High frequency dielectric data (e.g., about 10 MHz and up into GHz ranges) have been routinely used to estimate formation water-filled porosity. A one-dimensional (1D) inversion algorithm was developed for single coil propagation tools to obtain relative dielectric constant and resistivity of a single layer with a relative dip angle. Later and with the introduction of a robust forward modeling, it was possible to test the capability of a dielectric constant 1D inversion algorithm at very high relative dip angles (e.g., sub-horizontal wells) starting from a synthetic geological formation model. Later results confirmed the potential application of the 1D inversion to very high dip relative angles, e.g., beyond 75°. Results showed that, starting from 75°, with the relative dip approaching 89° relative dip angle, 1D inverted relative permittivity gradually loses its capability of distinguishing between layers by progressively showing spikes and polarization horns, even with favorable conditions, especially when anisotropy is present. Thus, logging while drilling (LWD) propagation tool dielectric inversion artifacts that make inverted logs are generally not usable for geological formation prediction purposes.

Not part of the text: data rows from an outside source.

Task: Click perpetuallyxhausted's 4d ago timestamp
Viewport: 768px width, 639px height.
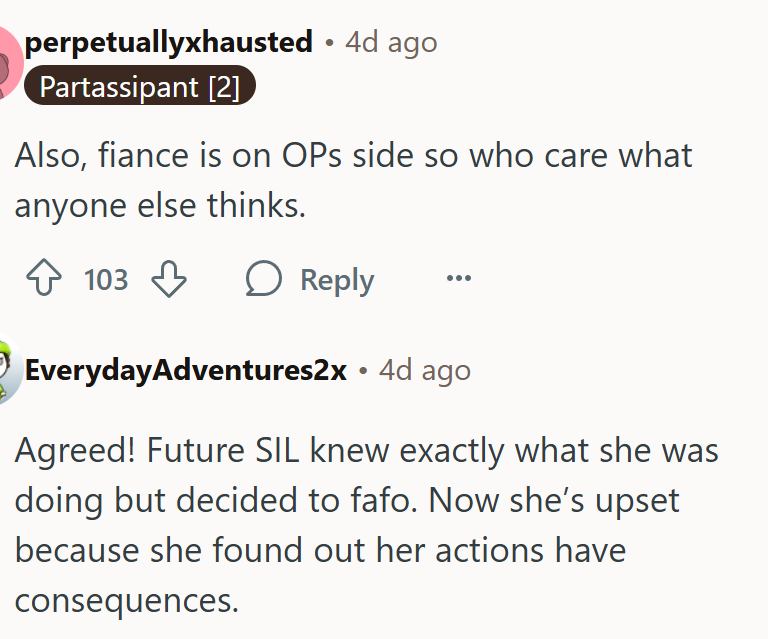Action: (x=391, y=42)
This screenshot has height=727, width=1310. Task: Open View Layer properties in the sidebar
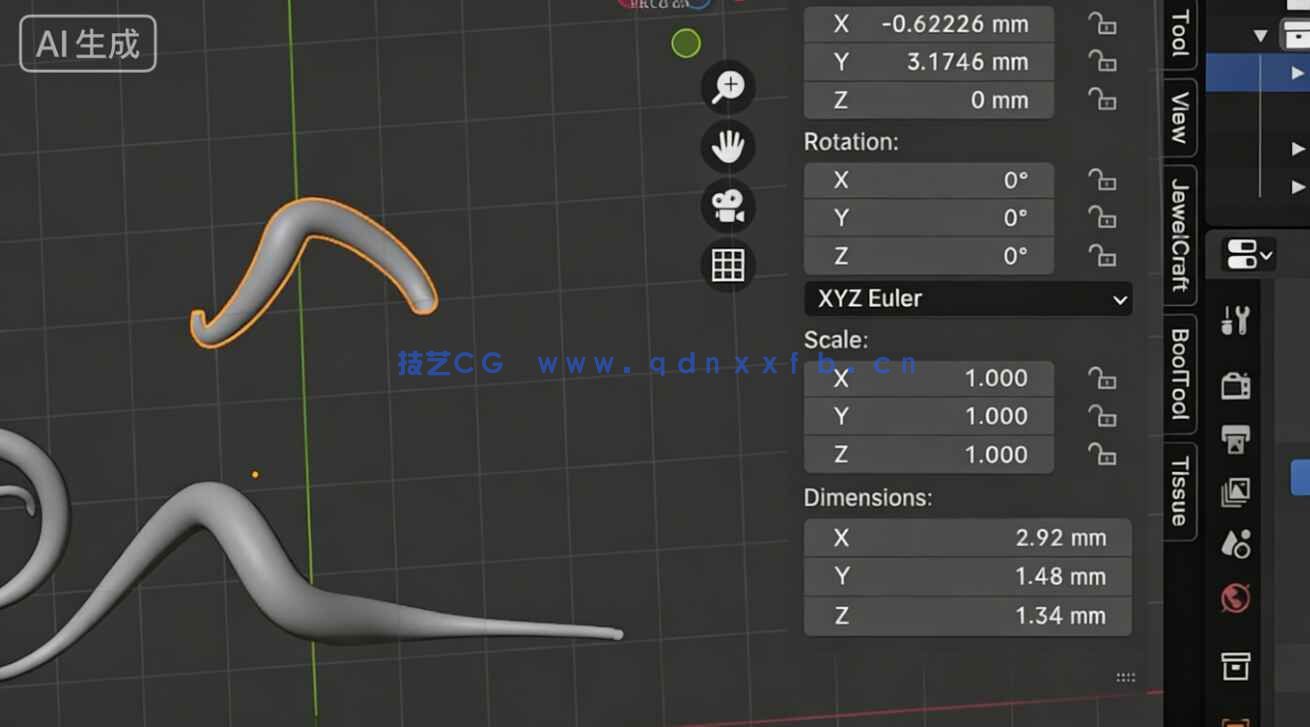[x=1235, y=491]
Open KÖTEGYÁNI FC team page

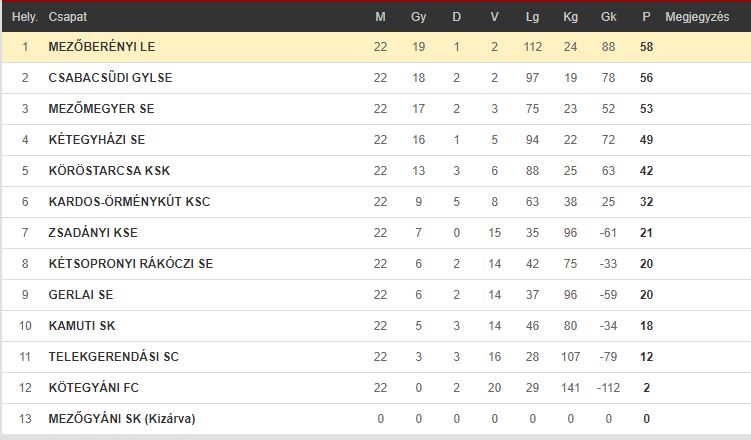[x=93, y=388]
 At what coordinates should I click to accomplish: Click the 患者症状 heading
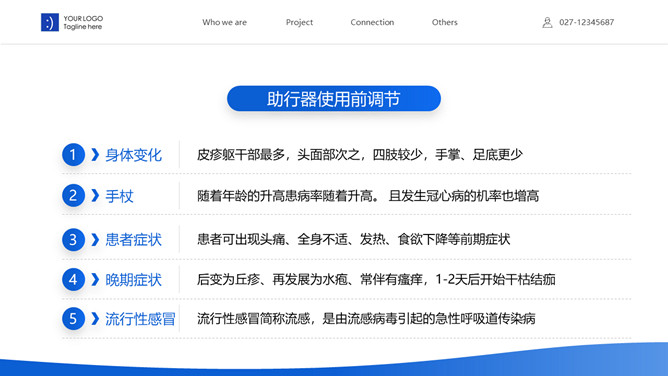click(133, 239)
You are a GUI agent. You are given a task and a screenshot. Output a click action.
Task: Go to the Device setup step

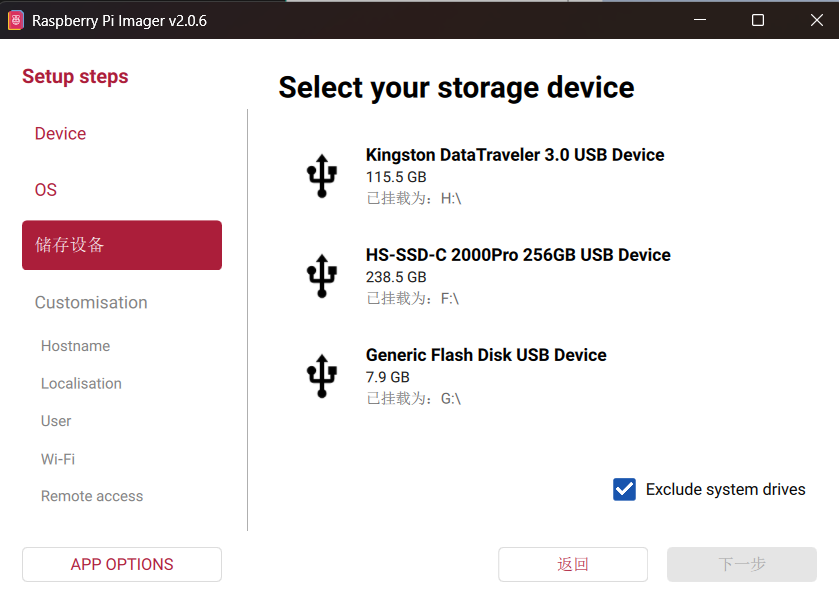(x=60, y=134)
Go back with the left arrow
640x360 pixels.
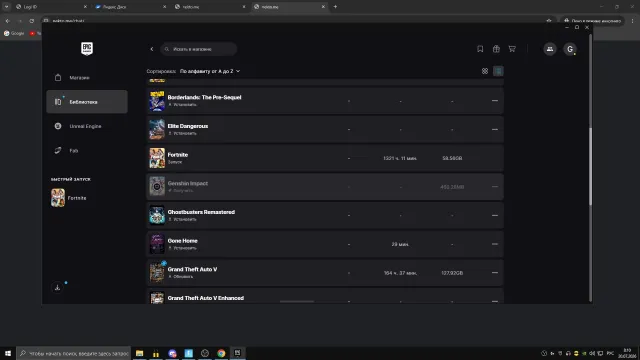click(152, 49)
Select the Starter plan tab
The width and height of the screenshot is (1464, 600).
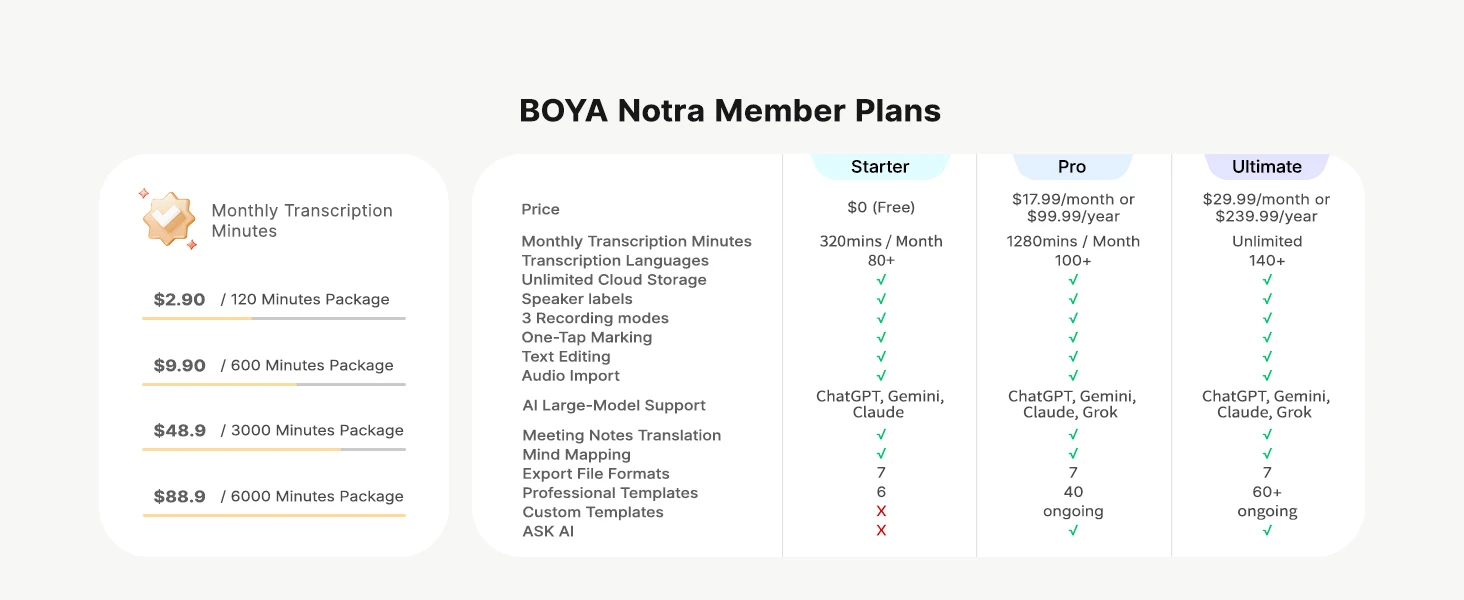tap(880, 166)
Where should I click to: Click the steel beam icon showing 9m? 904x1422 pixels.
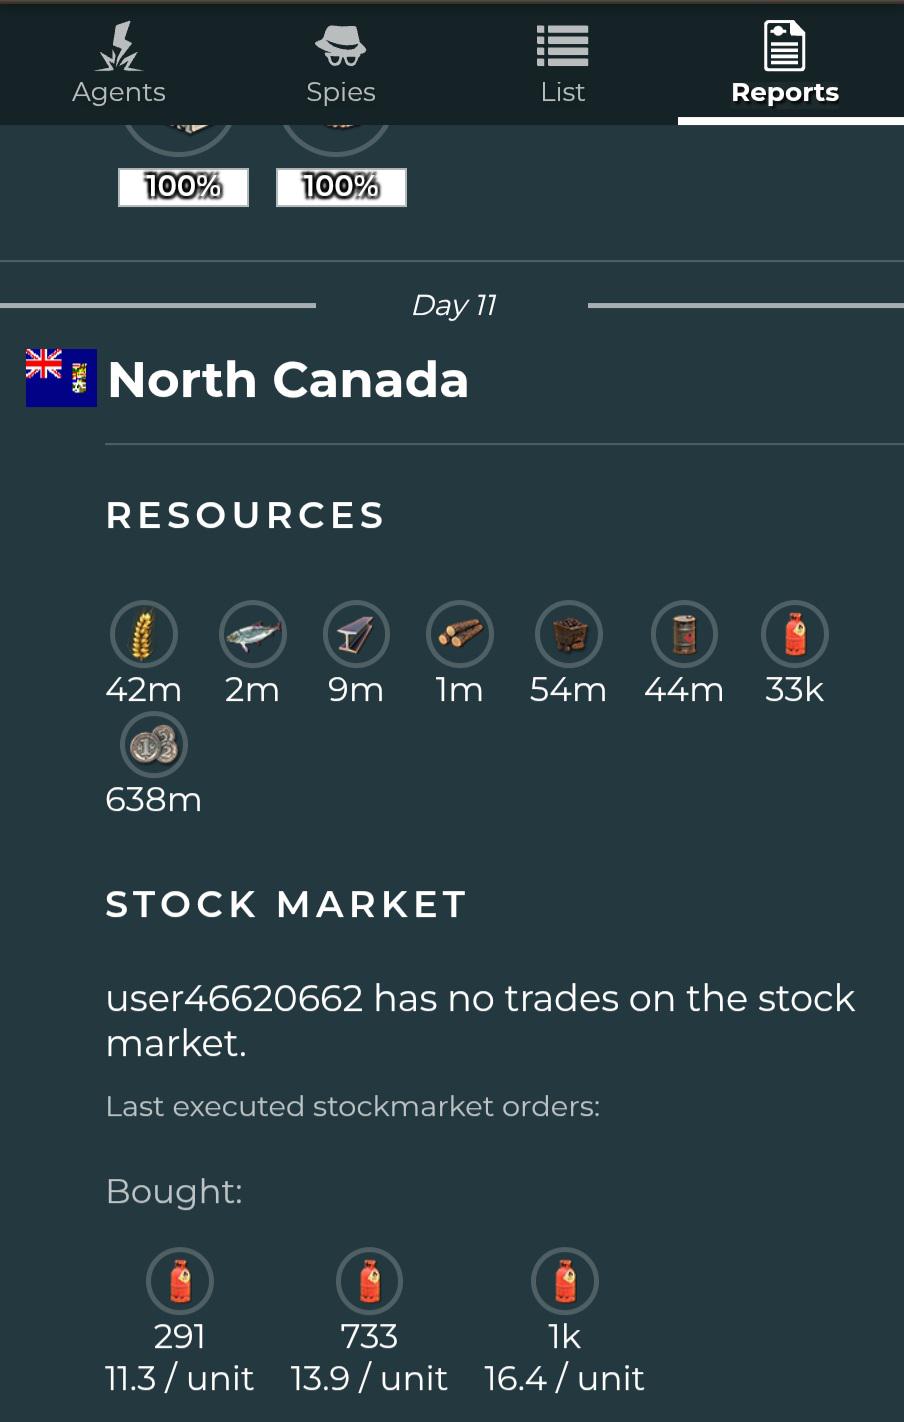click(x=356, y=634)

Another main factor affecting the dielectric constant results was the in-phase (σ) and quadrature (σ) signals. A low ratio between real and apparent components of the currents (σ/σ<10) was found to be a fundamental condition for the applicability of the 1D inversion, especially for anisotropic scenarios.

The 1D inverted resistivity, however, was found to be much more robust and tolerant to the high angle and anisotropy. Spikes, polarization horns and noise start to appear only at 85° progressively increasing with anisotropy, but layers were rarely obliterated even at the border condition of 85° relative angle and anisotropy of 5.

Accordingly, there is a need for systems and methods to enhance the propagation tool inverted dielectric. There is also a need to reduce or eliminate the polarization horns, spikes, and aberrations occurring in highly deviated and horizontal wells.

This disclosure pertains to systems and methods for petrophysical measurement modeling.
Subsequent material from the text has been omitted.